Methods: This review discusses a number of growth factor pathways that have been implicated in resistance to both anti-estrogen and HER2-targeted therapies. The association between growth factors and breast cancer is well established. Over decades, numerous laboratories have studied the link between insulin-like growth factor (IGF), insulin, and growth hormone (GH) to the development and progression of breast cancer.

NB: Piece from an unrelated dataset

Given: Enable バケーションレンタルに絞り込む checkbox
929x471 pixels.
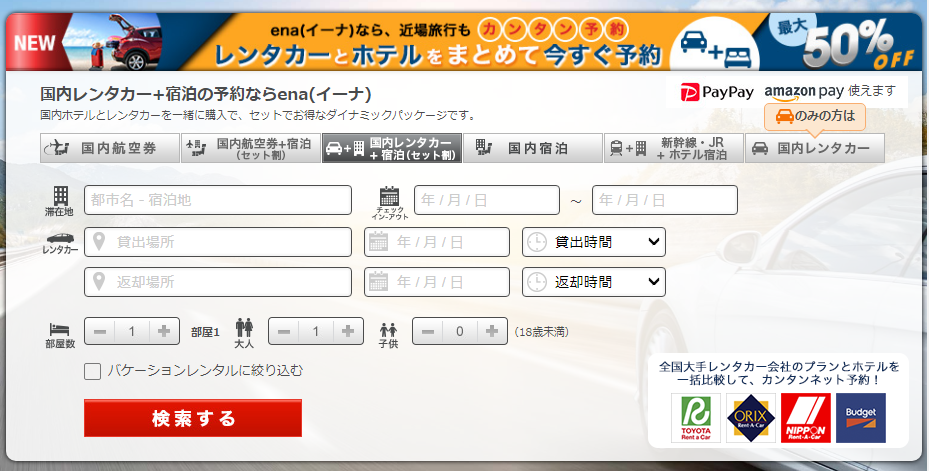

Results: Although preclinical data demonstrates that blockade of these receptors inhibits breast cancer growth, progression, and drug resistance, therapies targeting the IGF, insulin, and GH receptors (GHRs) have not been successful in producing significant increases in progression-free, disease-free, or overall survival for patients with breast cancer. The failure to demonstrate a benefit of growth factor blockade in clinical trials can be attributed to redundancy in IGF, insulin, and GHR signaling pathways. All 3 receptors are able to activate oncogenic phosphoinositide-3 kinase (PI3K) and mitogen-activated protein kinase (MAPK) pathways.
Conclusion: Consequently, multitargeted blockade of growth factor receptors and their common downstream kinases will be necessary for the successful treatment of breast cancer.